FLOW-Projekt erstmals am Liemkebach durchgeführt.
Holsen-Schwelle-Winkhausen. Mit Kescher, Lupen und Messgeräten untersuchten Schüler:innen der Gesamtschule Salzkotten am 03.06. den Liemkebach im Bereich Holsen-Schwelle-Winkhausen. Die Exkursion fand im Rahmen des bundesweiten FLOW-Projekts statt, an dem die Schule bereits zum dritten Mal teilnahm. Während in den vergangenen Jahren die Heder untersucht wurde, stand nun erstmals der Liemkebach im Mittelpunkt der wissenschaftlichen Gewässeruntersuchung.
Beteiligt waren die Oberstufenkurse der Jahrgangsstufe Q1 der Fächer Chemie (Grundkurs) sowie Biologie (Grund- und Leistungskurs).

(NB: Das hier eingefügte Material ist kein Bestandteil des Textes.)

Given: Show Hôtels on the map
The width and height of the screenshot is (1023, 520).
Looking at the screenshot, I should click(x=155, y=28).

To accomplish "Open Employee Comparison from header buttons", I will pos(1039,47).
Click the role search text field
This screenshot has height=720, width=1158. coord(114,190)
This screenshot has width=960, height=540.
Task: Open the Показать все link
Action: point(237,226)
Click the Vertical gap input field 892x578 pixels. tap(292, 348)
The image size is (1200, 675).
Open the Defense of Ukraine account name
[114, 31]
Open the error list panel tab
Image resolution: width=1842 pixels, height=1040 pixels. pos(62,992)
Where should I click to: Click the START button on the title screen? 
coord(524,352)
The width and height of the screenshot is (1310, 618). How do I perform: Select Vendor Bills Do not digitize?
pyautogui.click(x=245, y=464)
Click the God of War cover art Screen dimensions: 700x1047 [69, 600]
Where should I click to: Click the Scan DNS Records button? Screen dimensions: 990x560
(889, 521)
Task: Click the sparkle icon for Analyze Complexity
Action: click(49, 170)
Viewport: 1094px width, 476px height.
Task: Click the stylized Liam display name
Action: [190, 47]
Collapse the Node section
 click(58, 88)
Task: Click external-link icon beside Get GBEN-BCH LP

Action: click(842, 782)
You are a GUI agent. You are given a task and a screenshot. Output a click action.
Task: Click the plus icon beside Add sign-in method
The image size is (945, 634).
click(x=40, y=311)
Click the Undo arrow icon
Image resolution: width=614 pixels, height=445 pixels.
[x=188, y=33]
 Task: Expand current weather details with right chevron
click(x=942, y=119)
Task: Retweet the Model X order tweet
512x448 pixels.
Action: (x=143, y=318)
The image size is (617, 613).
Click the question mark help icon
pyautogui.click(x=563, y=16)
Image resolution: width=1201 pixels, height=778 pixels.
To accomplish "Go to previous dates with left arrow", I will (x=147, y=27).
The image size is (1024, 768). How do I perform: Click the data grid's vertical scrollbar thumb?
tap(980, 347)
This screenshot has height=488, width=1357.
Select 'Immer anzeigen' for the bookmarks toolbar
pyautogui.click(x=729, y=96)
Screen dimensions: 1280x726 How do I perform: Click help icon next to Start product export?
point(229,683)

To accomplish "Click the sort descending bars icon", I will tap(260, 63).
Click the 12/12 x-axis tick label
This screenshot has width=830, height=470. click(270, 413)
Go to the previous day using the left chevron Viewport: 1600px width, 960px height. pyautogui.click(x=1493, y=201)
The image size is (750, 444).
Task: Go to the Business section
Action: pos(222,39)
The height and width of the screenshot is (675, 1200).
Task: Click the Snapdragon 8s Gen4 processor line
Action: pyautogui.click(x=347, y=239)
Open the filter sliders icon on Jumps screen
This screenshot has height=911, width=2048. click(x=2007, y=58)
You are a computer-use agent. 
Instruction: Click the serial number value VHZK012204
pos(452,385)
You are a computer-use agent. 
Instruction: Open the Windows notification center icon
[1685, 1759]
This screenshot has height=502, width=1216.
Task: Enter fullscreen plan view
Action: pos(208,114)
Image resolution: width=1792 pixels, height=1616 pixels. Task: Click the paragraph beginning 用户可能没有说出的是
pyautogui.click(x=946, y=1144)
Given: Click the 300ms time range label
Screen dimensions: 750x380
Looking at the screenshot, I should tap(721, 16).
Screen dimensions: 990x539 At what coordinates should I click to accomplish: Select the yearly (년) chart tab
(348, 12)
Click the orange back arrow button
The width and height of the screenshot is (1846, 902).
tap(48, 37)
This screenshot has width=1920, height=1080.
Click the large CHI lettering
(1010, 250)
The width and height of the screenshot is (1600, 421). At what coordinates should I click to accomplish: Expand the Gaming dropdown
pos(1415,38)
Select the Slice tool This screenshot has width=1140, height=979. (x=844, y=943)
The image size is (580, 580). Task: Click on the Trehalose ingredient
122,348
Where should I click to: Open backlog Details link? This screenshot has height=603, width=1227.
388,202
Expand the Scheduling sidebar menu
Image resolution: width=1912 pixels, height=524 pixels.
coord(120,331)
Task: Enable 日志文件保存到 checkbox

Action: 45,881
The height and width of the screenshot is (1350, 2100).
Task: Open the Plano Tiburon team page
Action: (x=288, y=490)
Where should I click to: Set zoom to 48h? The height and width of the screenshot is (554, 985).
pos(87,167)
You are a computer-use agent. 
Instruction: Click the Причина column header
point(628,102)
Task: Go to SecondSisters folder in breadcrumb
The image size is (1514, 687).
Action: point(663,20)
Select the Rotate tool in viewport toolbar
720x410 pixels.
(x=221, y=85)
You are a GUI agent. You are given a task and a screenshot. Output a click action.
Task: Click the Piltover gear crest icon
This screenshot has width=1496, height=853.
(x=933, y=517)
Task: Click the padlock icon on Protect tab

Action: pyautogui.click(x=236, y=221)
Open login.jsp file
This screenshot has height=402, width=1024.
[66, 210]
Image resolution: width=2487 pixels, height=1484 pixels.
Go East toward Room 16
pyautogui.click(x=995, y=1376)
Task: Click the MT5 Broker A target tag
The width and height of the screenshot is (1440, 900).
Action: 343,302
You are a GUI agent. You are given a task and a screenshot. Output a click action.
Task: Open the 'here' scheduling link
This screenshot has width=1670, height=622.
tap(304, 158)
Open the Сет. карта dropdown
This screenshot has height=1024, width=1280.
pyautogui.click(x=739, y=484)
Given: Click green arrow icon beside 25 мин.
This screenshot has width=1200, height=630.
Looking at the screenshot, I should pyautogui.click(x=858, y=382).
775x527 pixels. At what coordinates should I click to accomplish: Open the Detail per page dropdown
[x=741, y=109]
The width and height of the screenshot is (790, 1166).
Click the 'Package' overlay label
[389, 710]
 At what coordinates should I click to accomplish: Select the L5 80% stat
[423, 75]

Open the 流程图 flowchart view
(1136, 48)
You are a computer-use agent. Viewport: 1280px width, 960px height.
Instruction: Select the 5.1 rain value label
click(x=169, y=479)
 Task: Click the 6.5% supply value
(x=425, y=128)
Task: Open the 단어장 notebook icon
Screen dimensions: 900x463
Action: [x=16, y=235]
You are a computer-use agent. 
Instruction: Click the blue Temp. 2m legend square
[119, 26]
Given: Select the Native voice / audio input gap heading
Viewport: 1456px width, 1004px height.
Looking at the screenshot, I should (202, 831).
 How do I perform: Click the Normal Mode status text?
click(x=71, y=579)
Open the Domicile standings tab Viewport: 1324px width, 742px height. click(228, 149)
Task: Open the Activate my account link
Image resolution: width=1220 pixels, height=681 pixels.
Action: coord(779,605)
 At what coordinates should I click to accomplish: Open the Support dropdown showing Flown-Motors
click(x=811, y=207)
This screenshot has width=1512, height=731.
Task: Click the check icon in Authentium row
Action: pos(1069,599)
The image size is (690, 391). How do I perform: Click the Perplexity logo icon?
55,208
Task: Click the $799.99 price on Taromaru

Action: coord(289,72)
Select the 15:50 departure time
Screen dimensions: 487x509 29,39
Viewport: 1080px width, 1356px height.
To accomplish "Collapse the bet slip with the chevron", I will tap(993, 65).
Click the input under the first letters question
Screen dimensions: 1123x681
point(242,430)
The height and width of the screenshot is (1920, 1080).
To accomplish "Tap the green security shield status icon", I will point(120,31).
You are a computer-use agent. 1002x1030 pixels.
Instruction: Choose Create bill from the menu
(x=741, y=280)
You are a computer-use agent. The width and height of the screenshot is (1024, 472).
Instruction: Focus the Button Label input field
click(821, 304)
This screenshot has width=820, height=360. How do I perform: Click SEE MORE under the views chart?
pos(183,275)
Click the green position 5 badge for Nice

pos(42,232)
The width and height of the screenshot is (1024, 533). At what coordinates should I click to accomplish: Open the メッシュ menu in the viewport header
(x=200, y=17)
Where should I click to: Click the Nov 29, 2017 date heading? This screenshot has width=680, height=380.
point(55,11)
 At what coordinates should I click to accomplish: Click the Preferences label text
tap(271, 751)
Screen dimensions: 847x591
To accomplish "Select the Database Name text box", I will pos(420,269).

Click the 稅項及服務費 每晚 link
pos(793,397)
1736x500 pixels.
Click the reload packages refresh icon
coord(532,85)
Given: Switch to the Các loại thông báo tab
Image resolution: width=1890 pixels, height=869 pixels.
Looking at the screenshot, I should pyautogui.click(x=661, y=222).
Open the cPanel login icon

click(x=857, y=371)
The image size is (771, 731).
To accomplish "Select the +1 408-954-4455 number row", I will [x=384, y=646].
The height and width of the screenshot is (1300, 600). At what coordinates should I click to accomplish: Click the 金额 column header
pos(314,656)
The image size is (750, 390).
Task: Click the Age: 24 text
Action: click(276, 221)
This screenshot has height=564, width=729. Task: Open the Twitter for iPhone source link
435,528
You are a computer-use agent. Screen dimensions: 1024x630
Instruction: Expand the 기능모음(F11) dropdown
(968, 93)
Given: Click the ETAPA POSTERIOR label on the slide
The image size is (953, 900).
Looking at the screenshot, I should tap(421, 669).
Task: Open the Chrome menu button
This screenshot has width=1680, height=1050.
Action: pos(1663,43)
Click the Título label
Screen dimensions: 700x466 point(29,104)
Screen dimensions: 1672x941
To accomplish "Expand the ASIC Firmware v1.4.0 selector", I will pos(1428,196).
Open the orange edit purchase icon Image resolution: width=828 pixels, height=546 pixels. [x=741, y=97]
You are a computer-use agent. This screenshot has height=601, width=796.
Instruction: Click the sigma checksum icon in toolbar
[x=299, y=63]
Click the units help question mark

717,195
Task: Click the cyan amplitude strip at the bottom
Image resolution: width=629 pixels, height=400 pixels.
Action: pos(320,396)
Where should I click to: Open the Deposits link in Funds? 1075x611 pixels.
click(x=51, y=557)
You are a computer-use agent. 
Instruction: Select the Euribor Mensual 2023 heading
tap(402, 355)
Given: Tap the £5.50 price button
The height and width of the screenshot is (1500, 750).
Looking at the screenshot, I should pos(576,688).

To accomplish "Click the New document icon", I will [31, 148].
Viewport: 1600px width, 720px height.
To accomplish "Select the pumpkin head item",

Unterstützt wurden sie von drei besonders naturwissenschaftlich interessierten Schüler:innen der Jahrgangsstufe 8 sowie drei Schüler der Jahrgangsstufe 6, die ein außergewöhnlich großes Interesse an naturwissenschaftlichen Fragestellungen zeigen.
Ziel des FLOW-Projekts ist die Erfassung des ökologischen Zustands kleiner Fließgewässer. Die erhobenen Daten werden nach wissenschaftlichen Standards dokumentiert und anschließend an das Helmholtz-Zentrum für Umweltforschung in Leipzig weitergegeben. Dort fließen sie in Forschungsprojekte zur Bewertung und zum Schutz von Fließgewässern ein.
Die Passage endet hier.